The Internet of Things continues to build momentum, with connected devices ranging from fridges, light bulbs and TV’s. The question is, what happens to the data these connected devices create? What do we need to do to secure these networks?
CBR looks at what the industry experts have to say on IoT and security, giving an indication on how the IoT landscape will look in 2015.
1. Nothing to worry about Vs Internet of Vulnerabilities
Security solutions provider WatchGuard assures the industry that the Internet of Things will not bring a rise of machines. The company stated: "Embedded computing devices (IoT or IoE) are everywhere and have security flaws. But today’s cyber criminals typically don’t just hack for the heck of it; they need motive. There’s not much value to having control of your watch or TV at this point, so we won’t see hackers targeting them directly, for now."
Michael Fimin, CEO at Netwrix, agrees, saying that IoT attacks will not become widespread in 2015. "While the IoT security ecosystem has not yet developed, we do not expect attacks on the IoT to become widespread in 2015."
"Most attacks are likely to be ‘whitehat’ hacks to report vulnerabilities and proof of concept exploits."
For Dave Larson, CTO at Corero Network Security, the IoT brings to mind ‘to images of a zombie apocalypse’. He said: "These faceless devices are systematically making their way into our businesses and everyday personal lives."
"With this infiltration, comes the realisation that while we are enhancing our ability to interact with our increasingly electronic world we are also broadening the cyber threat landscape in leaps and bounds."
Jamie Longmuir, Regional Director at SafeNet, agrees that the Iot, and its threats, are here to stay in 2015. "Unlike other hype cycles, the Internet of Things, pretty much any consumer device capable of connecting to the Internet, and all its related security issues, is here to stay."
"Although there are a lot of conversations about baking security into consumer devices, these devices are all essentially vulnerable and we will see more conversations about how to build secure, authenticated, encrypted connectivity into all of our devices."
2. Attacks will focus on businesses, not consumers
Businesses will be the focus, not consumer products such as fridges. Carl Leonard, Principal Security Analyst, Websense commented: "…the real threat from IoT will likely occur in a business environment over consumer.

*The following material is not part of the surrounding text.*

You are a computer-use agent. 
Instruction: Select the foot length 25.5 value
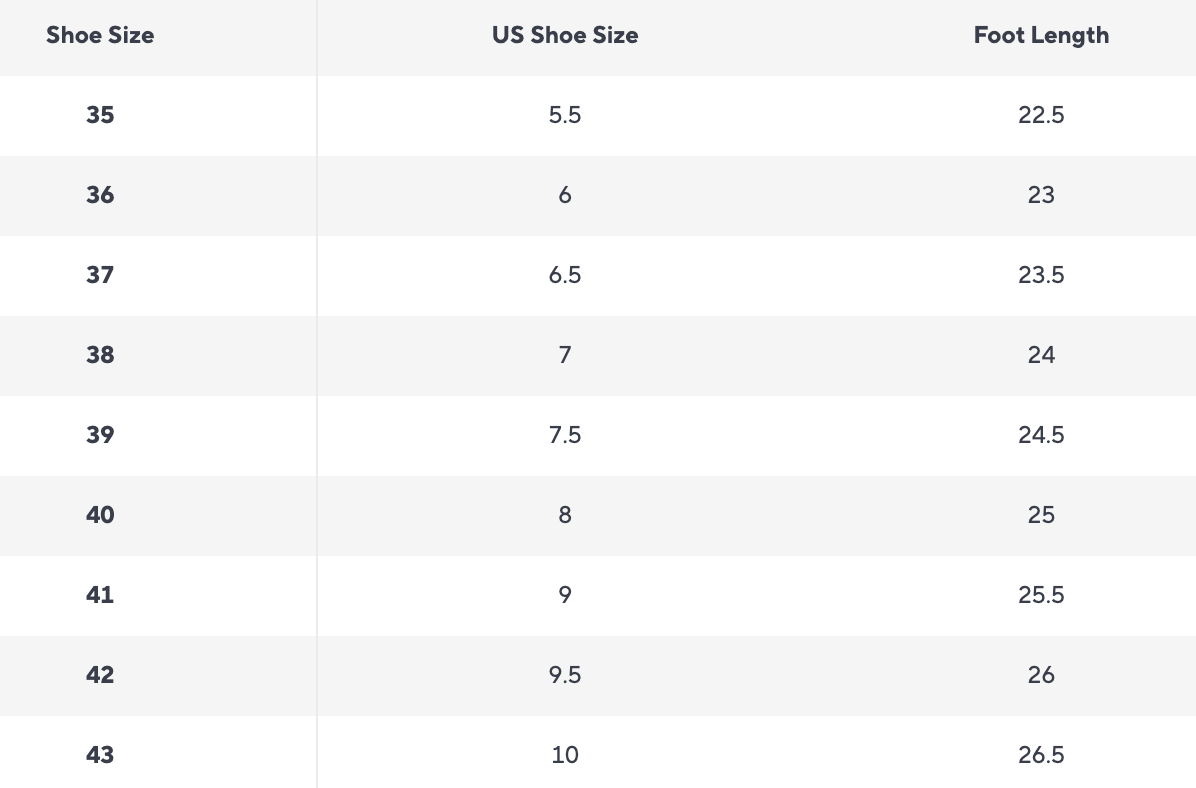(1041, 595)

Every new internet-connected device in a business environment further increases a business attack surface."
"These connected devices use new protocols, present new ways to hide malicious activity and generate more noise that must be accurately filtered to identify true threats. Attacks are likely to attempt to use control of a simple connected device to move laterally within an organisation to steal valuable data."

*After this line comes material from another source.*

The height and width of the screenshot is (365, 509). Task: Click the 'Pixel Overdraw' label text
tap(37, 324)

"In the coming year, manufacturing and industrial environments, in particular, are likely to see an increase in attack volume."
3. Rise of the botnet army
Corero Network Security’s Dave Larson issues a stark warning against devices and possible DDoS attacks in 2015: "In the case of DDoS attacks, the reality is that any device, infrastructure, application etc., that is connected to the Internet is at risk for attack, or even more worrisome, to be recruited as a bot in an army to be used in DDoS attacks against unsuspecting victims.
"This raises a lot of concerns and rightfully so, that this new type of attack surface could become wildly out of control in short order. Unless Internet service providers take intentional measures to deal with this class of attack, it is almost unthinkable to consider the scale and destruction that could be perpetrated by exploiting even a small fraction of the anticipated billions of IoT devices that will be deployed in the coming years."
"The IoT may very well be breeding its own army of botnets – buyers beware."